Analysis of Risk Factors Associated with Proximal Junctional Kyphosis Following Long Instrumented Fusion from L1 to Sacrum: Age Itself Does Not Independently Increase the Risk

Author:

Ahn Joonghyun1ORCID,Kim Young-Hoon2ORCID,Kim Yong-Chan3,Kim Ki-Tack3,Kim Sung-Min3,Park Jun Bum3,Ha Kee-Yong3

Affiliation:

1. Department of Orthopedic Surgery, Bucheon St. Mary’s Hospital, College of Medicine, The Catholic University of Korea, Bucheon 14647, Republic of Korea

2. Department of Orthopedic Surgery, Seoul St. Mary’s Hospital, College of Medicine, The Catholic University of Korea, Seoul 06591, Republic of Korea

3. Department of Orthopaedic Surgery, Kyung Hee University Hospital at Gangdong, College of Medicine, Kyung Hee University, Seoul 02447, Republic of Korea

Abstract

Background and Objectives: This study is a retrospective analysis aimed at understanding the incidence and risk factors of proximal junctional kyphosis (PJK) following long-instrumented spinal fusion from L1 to the sacrum in patients with mild to moderate sagittal imbalance. Materials and Methods: It recruited consecutive patients undergoing instrumented fusion from L1 to the sacrum for degenerative lumbar disease between June 2006 and November 2019 in a single institution. The patients’ preoperative clinical data, muscle status at T12-L1 on magnetic resonance images, and sagittal spinopelvic parameters were analyzed. Univariate analysis was used to compare clinical and radiographic data between PJK and non-PJK patients. Logistic regression analysis was used to investigate the independent risk factors for PJK. Results: A total of 56 patients were included in this study. The mean age at surgery was 67.3 years and mean follow-up period was 37.3 months. In total, 10 were male and 46 were female. PJK developed in 23 (41.1%) out of 56; of these patients, 20 (87.0%) developed PJK within 1 year postoperatively. In the univariate analysis between PJK and non-PJK patients, the PJK group showed more frequent osteoporosis, lower body mass index, smaller cross-sectional area (CSA) and more fat infiltration (FI) in erector spinae muscle at T12-L1 and larger preoperative TLK and PT with statistical significance (p < 0.05).
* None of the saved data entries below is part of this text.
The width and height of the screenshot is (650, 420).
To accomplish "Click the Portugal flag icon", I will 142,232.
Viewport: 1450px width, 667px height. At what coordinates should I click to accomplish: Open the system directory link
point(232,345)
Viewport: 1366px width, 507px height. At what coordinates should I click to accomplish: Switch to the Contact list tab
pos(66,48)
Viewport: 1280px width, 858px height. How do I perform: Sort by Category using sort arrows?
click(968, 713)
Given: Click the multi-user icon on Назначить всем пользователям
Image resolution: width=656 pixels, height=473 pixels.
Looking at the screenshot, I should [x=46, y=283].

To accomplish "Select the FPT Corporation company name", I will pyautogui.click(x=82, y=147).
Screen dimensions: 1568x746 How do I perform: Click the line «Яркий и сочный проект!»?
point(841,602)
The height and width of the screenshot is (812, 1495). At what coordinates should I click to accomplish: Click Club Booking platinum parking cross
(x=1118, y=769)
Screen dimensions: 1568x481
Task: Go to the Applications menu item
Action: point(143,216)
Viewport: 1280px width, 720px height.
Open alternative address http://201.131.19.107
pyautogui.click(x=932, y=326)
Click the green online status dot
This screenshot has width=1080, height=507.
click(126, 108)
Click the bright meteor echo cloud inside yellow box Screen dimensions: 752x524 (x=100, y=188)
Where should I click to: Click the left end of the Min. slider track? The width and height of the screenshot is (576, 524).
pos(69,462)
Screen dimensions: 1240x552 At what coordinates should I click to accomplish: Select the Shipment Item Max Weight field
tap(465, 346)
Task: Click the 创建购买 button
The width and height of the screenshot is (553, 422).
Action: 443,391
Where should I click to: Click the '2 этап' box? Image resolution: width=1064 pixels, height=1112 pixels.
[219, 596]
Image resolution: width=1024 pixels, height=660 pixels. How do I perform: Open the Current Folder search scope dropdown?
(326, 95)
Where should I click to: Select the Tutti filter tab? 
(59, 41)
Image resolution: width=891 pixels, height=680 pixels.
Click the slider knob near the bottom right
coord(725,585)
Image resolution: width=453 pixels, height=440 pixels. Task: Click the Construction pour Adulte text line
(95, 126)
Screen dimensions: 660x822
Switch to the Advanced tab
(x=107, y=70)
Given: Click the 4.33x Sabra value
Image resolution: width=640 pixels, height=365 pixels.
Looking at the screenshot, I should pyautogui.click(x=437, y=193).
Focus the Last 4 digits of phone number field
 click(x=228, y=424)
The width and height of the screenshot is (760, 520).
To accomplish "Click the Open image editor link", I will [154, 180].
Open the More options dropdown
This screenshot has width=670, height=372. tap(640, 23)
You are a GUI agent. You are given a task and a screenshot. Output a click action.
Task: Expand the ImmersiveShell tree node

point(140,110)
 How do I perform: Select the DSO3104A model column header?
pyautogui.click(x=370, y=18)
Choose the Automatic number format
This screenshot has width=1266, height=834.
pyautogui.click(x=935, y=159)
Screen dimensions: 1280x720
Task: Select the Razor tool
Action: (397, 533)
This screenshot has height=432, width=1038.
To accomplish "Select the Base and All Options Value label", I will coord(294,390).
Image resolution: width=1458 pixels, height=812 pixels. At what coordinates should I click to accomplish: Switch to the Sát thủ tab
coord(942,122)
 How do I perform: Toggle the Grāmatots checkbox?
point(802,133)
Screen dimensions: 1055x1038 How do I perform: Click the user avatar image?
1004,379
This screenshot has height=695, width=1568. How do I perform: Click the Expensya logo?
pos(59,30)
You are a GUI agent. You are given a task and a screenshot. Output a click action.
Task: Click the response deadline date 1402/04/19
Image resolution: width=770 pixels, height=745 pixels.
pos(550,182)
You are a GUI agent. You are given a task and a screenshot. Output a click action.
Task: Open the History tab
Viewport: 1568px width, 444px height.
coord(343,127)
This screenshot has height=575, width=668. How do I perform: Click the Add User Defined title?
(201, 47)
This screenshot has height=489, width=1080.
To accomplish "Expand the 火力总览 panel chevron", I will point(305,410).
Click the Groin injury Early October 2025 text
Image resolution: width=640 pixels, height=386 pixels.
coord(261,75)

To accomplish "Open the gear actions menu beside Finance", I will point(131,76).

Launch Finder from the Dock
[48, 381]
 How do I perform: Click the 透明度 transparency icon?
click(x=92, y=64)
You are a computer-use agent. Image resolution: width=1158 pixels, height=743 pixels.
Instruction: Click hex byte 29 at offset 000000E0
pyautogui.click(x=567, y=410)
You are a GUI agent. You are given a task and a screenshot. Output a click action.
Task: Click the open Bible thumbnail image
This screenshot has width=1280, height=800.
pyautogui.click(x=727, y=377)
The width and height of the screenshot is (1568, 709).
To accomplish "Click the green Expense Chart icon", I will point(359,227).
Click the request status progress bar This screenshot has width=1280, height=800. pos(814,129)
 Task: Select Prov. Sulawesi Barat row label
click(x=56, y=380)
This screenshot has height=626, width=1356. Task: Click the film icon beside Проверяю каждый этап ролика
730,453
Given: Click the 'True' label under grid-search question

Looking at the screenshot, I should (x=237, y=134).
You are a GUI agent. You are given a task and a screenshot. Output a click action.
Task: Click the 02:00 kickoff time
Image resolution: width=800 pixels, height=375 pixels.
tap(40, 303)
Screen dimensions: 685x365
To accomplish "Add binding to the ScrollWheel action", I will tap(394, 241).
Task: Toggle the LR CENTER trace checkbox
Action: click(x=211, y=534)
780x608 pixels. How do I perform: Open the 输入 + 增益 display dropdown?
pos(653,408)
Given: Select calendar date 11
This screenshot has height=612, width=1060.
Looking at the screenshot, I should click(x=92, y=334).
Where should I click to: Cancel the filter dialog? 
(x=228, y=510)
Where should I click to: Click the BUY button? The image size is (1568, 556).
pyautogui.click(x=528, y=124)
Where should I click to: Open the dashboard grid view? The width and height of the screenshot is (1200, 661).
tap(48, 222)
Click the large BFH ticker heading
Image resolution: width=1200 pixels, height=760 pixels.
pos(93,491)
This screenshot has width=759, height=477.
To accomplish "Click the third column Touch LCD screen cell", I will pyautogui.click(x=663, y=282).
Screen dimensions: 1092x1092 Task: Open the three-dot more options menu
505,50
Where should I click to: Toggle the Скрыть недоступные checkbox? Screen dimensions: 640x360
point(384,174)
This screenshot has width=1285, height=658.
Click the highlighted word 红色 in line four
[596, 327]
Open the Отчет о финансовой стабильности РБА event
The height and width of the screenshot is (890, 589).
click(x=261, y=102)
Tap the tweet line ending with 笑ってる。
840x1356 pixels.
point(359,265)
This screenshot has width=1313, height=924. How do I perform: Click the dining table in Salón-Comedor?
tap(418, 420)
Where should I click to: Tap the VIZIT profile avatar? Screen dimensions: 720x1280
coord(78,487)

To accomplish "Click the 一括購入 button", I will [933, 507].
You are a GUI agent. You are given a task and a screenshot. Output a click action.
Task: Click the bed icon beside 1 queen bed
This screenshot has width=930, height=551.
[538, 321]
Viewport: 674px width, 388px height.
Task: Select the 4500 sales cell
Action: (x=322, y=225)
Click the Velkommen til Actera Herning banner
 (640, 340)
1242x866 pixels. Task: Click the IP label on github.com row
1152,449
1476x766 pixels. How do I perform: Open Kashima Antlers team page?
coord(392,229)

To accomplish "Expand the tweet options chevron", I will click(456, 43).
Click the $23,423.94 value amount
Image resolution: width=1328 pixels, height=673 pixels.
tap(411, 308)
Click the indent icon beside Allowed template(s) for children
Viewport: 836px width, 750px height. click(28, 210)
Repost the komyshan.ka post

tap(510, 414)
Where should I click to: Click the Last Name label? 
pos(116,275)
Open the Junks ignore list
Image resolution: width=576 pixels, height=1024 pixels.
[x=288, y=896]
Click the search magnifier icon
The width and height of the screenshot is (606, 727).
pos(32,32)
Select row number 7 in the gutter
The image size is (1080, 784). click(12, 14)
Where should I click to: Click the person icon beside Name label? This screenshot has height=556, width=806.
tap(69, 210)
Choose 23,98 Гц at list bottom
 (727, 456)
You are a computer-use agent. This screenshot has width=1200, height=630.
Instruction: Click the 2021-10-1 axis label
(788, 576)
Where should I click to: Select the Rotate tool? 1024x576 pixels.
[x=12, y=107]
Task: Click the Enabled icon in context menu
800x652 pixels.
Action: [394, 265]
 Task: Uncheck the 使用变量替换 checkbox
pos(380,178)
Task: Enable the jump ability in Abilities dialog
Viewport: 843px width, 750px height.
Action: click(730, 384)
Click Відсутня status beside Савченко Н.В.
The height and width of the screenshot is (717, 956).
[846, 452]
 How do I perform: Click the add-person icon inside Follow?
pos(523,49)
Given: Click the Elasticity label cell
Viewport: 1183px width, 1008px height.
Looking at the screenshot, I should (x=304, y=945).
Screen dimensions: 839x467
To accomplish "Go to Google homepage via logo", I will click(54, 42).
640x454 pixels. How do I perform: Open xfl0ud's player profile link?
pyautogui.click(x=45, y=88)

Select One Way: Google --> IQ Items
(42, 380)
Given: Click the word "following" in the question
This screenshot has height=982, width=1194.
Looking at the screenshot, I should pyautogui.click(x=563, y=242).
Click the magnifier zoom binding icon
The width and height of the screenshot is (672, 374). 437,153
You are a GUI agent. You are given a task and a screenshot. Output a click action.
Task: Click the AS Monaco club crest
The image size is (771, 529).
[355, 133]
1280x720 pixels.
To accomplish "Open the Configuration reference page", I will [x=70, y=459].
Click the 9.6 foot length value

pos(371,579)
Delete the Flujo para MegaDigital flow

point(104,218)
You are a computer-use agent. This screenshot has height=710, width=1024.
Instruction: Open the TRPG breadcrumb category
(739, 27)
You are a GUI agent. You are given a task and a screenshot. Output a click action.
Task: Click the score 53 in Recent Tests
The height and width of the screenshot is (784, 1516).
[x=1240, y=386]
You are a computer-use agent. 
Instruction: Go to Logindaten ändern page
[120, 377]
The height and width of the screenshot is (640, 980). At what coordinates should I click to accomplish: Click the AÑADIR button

In the logistic regression analysis, severe (>50%) FI in erector spinae muscle (OR = 43.60, CI 4.10–463.06, R2N = 0.730, p = 0.002) and osteoporosis (OR = 20.49, CI 1.58–264.99, R2N = 0.730, p = 0.021) were statistically significant. Conclusions: Preexisting severe (>50%) fat infiltration in the erector spinae muscle and osteoporosis were independent risk factors associated with PJK following instrumented fusion from L1 to the sacrum, but age was not a risk factor.